Task details — Among the lines below, keep only those from the one containing "Image resolution: width=880" through the one containing "Task: Open the Auf", and reproduce them exactly.

Excerpted data —
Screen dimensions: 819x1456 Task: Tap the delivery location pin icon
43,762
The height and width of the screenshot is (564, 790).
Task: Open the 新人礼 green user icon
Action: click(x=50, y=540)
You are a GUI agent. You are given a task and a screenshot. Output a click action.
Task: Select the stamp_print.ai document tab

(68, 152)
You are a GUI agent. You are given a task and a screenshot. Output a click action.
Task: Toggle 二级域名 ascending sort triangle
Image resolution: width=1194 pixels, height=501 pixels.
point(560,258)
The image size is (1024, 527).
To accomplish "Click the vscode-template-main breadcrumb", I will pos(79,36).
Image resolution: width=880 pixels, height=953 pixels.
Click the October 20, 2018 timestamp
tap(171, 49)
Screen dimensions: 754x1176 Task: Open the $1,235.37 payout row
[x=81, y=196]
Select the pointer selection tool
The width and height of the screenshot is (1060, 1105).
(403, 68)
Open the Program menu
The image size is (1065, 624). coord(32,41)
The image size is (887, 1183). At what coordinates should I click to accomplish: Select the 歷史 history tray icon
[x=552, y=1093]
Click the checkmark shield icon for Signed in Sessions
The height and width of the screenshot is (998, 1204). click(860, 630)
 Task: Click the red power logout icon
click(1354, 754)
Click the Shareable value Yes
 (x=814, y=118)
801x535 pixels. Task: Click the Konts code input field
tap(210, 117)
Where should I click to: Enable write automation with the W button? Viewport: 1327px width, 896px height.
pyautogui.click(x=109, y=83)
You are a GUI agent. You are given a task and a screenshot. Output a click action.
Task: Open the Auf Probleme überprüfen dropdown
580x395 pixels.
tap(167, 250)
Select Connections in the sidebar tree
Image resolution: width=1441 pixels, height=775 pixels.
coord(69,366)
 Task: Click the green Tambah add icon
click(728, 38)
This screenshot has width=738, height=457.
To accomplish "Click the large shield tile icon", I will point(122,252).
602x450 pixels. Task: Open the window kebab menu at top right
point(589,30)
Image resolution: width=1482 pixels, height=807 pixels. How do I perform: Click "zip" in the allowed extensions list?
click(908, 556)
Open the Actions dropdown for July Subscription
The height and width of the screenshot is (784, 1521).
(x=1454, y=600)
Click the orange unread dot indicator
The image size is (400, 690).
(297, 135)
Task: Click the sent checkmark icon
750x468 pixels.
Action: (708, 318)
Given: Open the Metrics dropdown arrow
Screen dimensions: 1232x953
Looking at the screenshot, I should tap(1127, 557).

Reply —
Image resolution: width=880 pixels, height=953 pixels.
Click the October 20, 2018 timestamp
tap(171, 49)
Screen dimensions: 754x1176 Task: Open the $1,235.37 payout row
[x=81, y=196]
Select the pointer selection tool
The width and height of the screenshot is (1060, 1105).
(403, 68)
Open the Program menu
The image size is (1065, 624). coord(32,41)
The image size is (887, 1183). At what coordinates should I click to accomplish: Select the 歷史 history tray icon
[x=552, y=1093]
Click the checkmark shield icon for Signed in Sessions
The height and width of the screenshot is (998, 1204). click(860, 630)
 Task: Click the red power logout icon
click(1354, 754)
Click the Shareable value Yes
 (x=814, y=118)
801x535 pixels. Task: Click the Konts code input field
tap(210, 117)
Where should I click to: Enable write automation with the W button? Viewport: 1327px width, 896px height.
pyautogui.click(x=109, y=83)
You are a GUI agent. You are given a task and a screenshot. Output a click action.
Task: Open the Auf Probleme überprüfen dropdown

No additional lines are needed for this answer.